> _SELECTION_
■ ■ ■ ■

Columns


Questions & Answers

Readability, Portability, And Coding Style

Ken Pugh


Kenneth Pugh, a principal in Pugh-Killeen Associates, teaches C language courses for corporations. He is the author of C Language for Programmers and All On C, and is a member on the ANSI C committee. He also does custom C programming for communications, graphics, and image databases. His address is 4201 University Dr., Suite 102, Durham, NC 27707.

Q

I would appreciate your comments on the following questions and problems:

1. Type char: signed or unsigned?

Most compilers consider chars as signed by default. We, European users, make extensive use of ASCII codes above 127 and the signed chars default does not seem to be the best choice. Which mode, in your opinion, is "better"? Why are constant chars considered as ints? The following:

char c = 'é';
if (c == 'é')
will work only if default char is unsigned. Otherwise, a cast to (char) is necessary to get the program to work, yet the constant é is clearly a char, not an int.

2. Good use or abuse of #defines and typedefs?

What does one think of the current practice of #defineing or typedefing native C types, like char into BYTE, unsigned char into BYTE or UBYTE, char * into TEXT, int into COUNT, int into BOOL, etc.

Is there really a reason for this (except (sometimes!) for portability, of course)? There is no such things (as far as I know) in the standard library header files! Moreover, when strictly prototyped programs are compiled the result is generally a long list of type mismatch errors (often pointer mismatches between (char *) and (unsigned char *)).

3. New C programming style

What do you think of the 'new' (?) C style programming, à la PASCAL, with (long) identifiers mixing lowercase and uppercase and banishing the underscore?

■ ■ ■ ■

> _DATA BLOCK_
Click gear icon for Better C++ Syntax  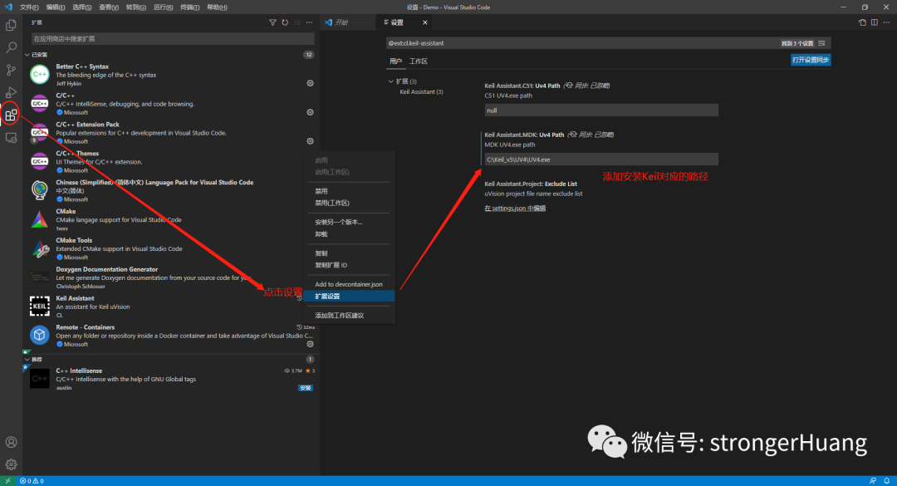(x=310, y=83)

■ ■ ■ ■

> _TASKS TO PERFORM_
1/ Translate this sentence from the C programming column into Spanish: "Most compilers consider chars as signed by default."
2/ Extract the passage of the C programming column from "Most compilers consider" to "into BOOL, etc.".
The data has no connection to the C programming column.

> _ANSWERS FOR THE TASKS_
1/ La mayoría de los compiladores consideran los chars con signo por defecto.

2/
Most compilers consider chars as signed by default. We, European users, make extensive use of ASCII codes above 127 and the signed chars default does not seem to be the best choice. Which mode, in your opinion, is "better"? Why are constant chars considered as ints? The following:

char c = 'é';
if (c == 'é')
will work only if default char is unsigned. Otherwise, a cast to (char) is necessary to get the program to work, yet the constant é is clearly a char, not an int.

2. Good use or abuse of #defines and typedefs?

What does one think of the current practice of #defineing or typedefing native C types, like char into BYTE, unsigned char into BYTE or UBYTE, char * into TEXT, int into COUNT, int into BOOL, etc.